Directions for this task » Repeat the rows from the line with "Where should I" to the line with "pos(32,667)", both included, and nothing else.

Listed entries »
◇ ◇ ◇ ◇
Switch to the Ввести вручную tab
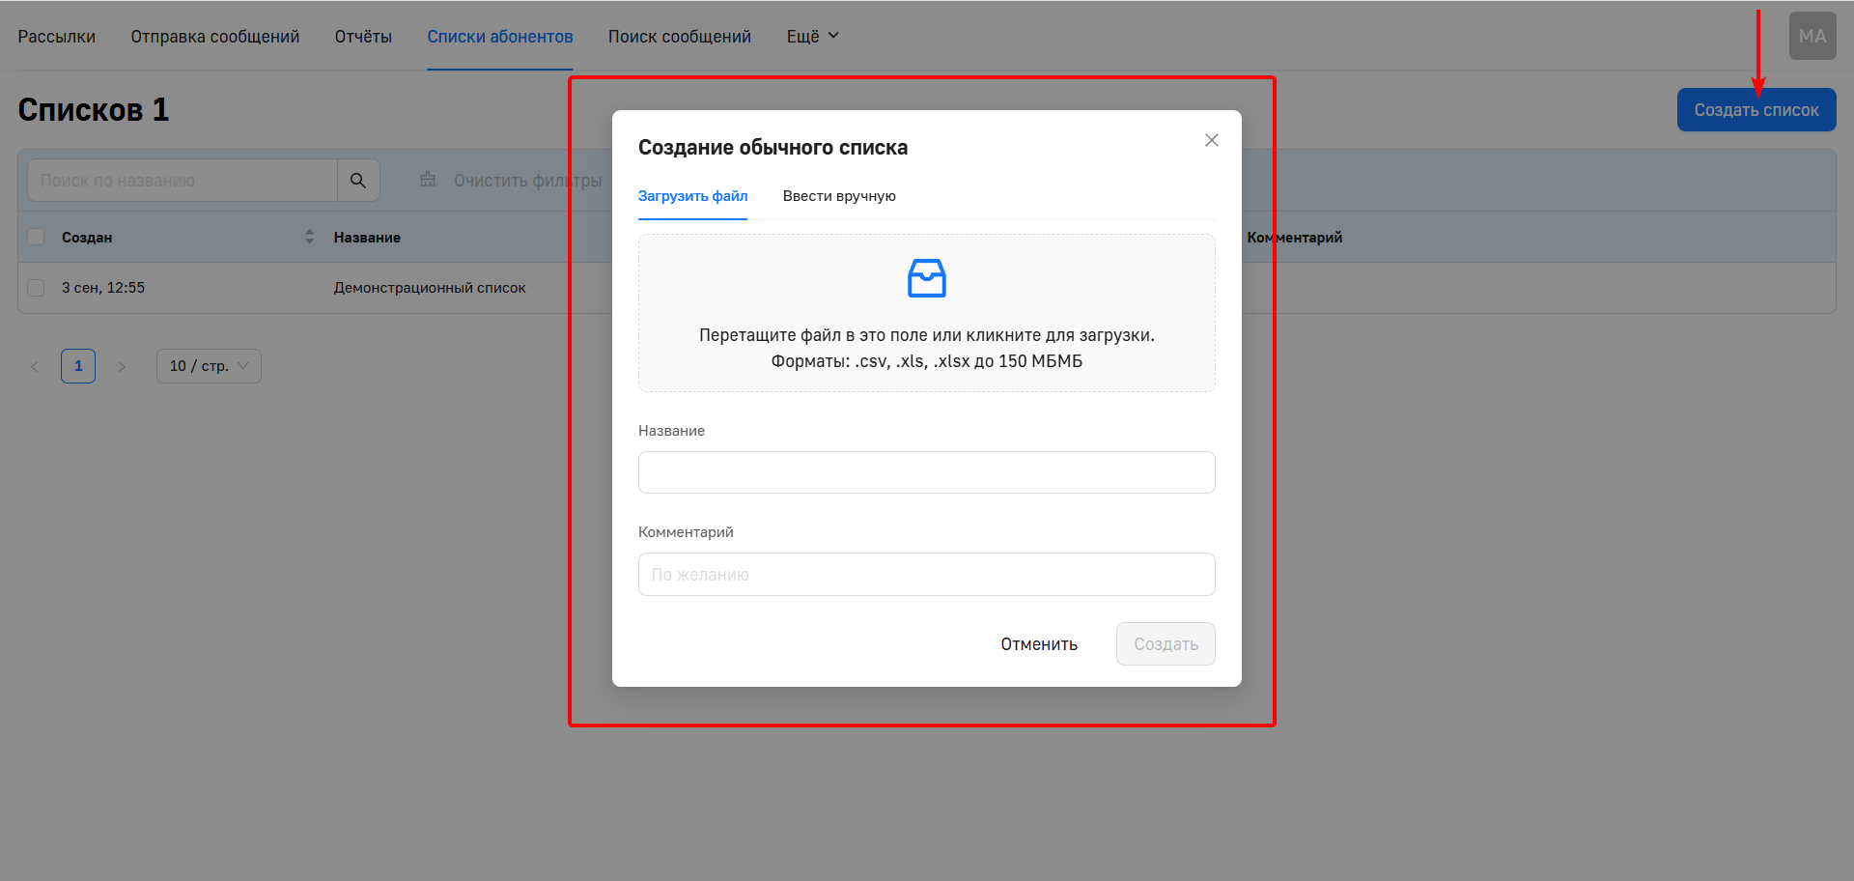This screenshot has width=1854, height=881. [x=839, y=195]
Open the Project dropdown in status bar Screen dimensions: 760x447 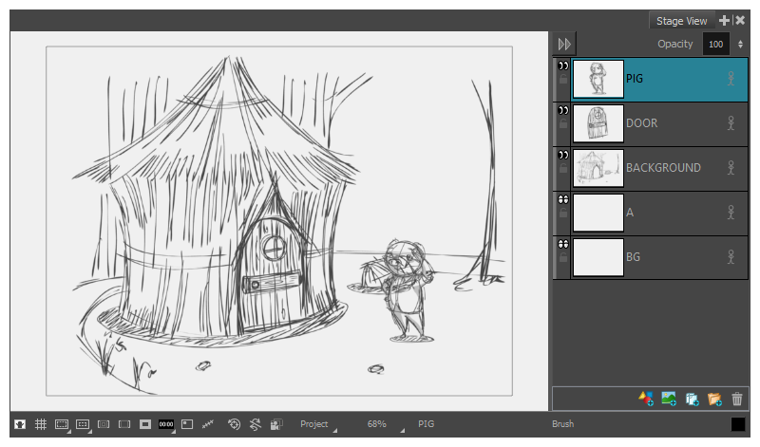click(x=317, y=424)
◇ ◇ ◇ ◇
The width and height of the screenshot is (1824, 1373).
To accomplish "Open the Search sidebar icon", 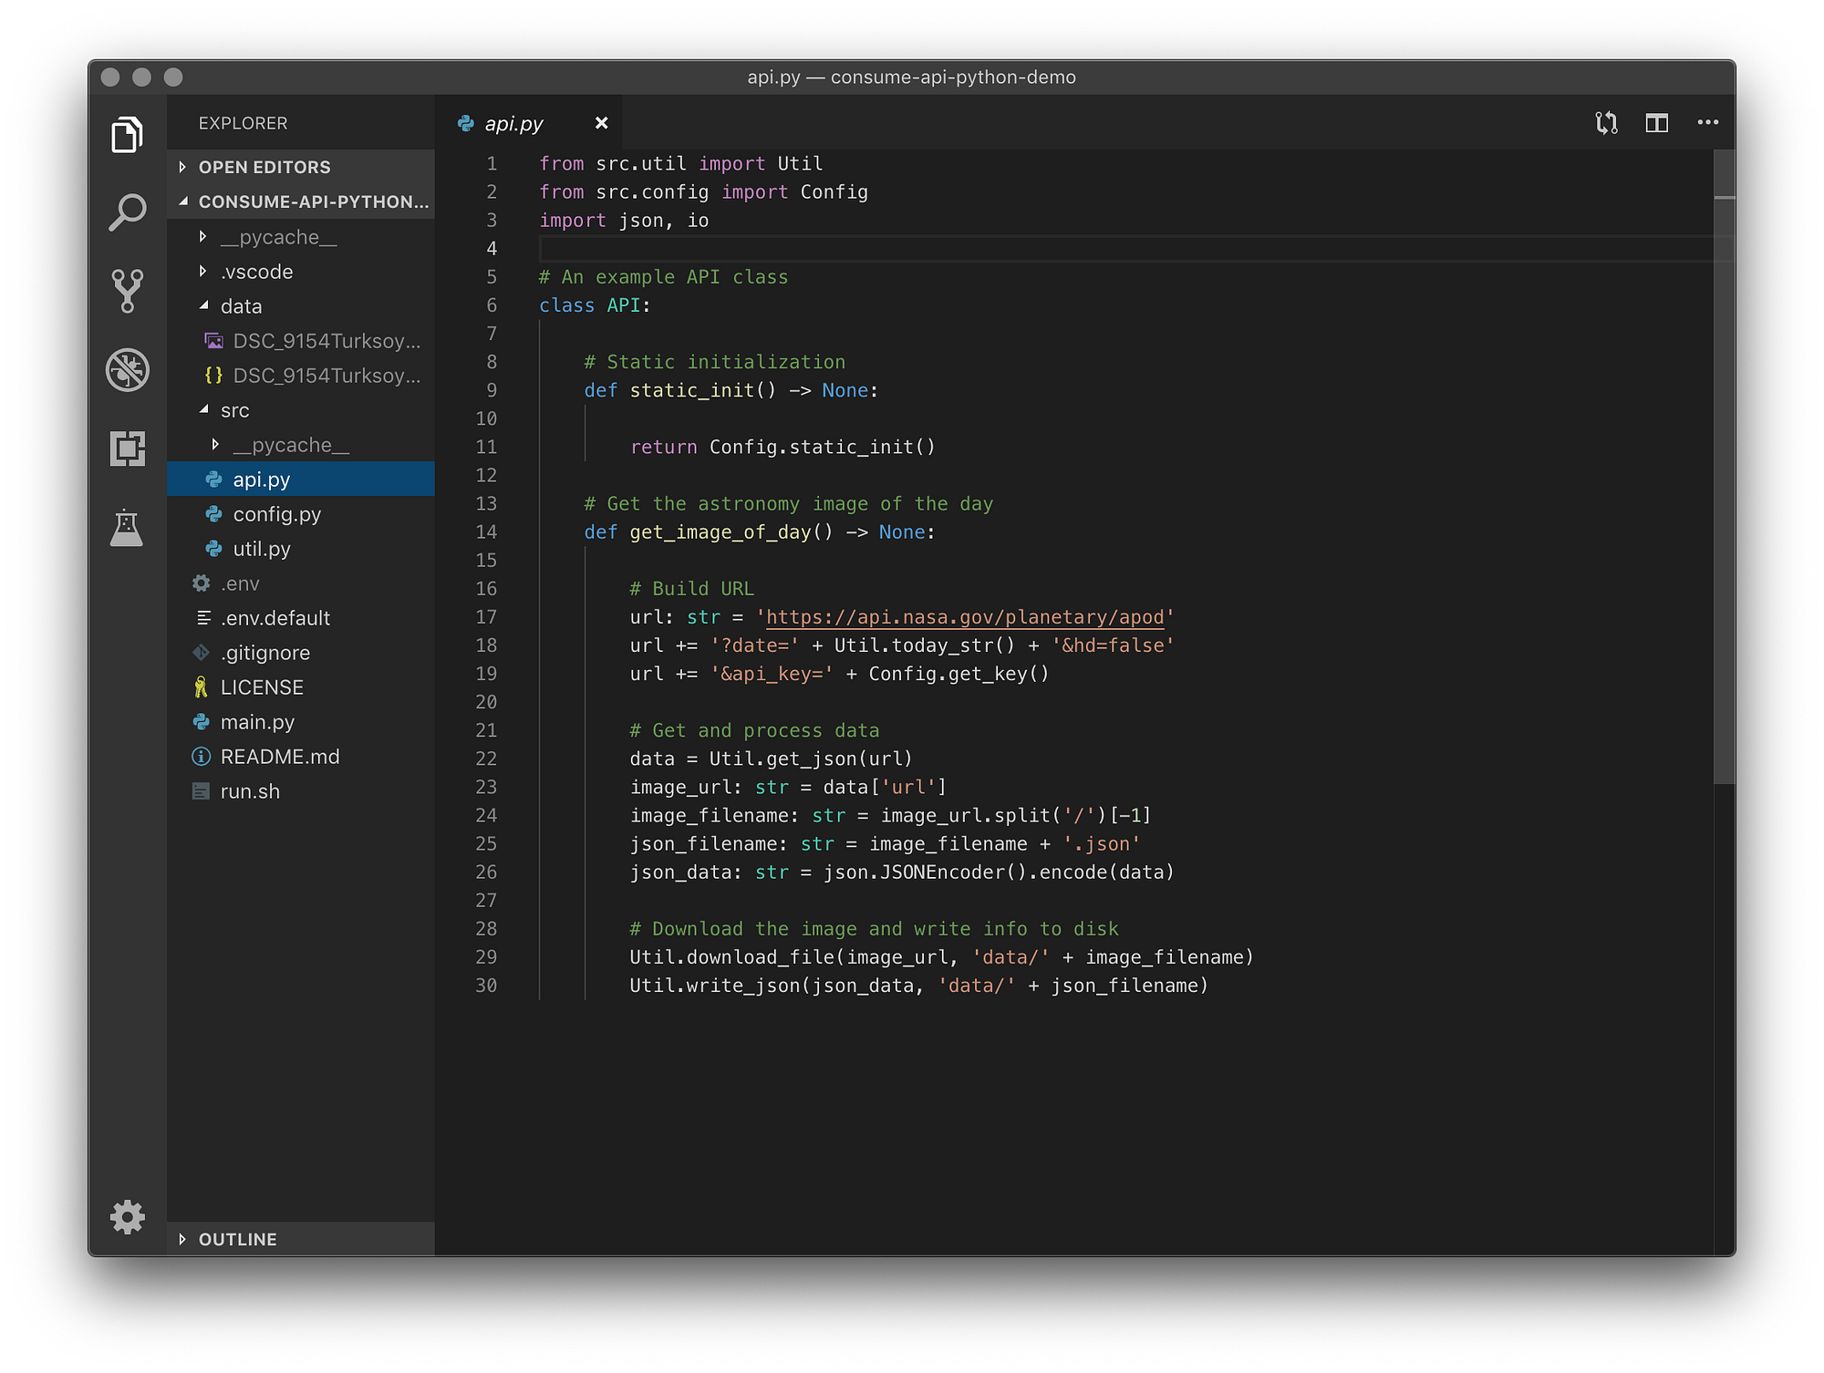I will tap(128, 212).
◇ ◇ ◇ ◇
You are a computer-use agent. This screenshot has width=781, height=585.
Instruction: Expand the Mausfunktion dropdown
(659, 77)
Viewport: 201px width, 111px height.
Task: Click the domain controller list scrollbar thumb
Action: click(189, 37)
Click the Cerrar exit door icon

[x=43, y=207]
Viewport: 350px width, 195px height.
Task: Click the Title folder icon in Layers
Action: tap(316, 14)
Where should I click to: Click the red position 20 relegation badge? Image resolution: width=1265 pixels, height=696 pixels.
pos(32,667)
◇ ◇ ◇ ◇
Response »
Where should I click to: Click the red position 20 relegation badge? Image resolution: width=1265 pixels, height=696 pixels.
pos(32,667)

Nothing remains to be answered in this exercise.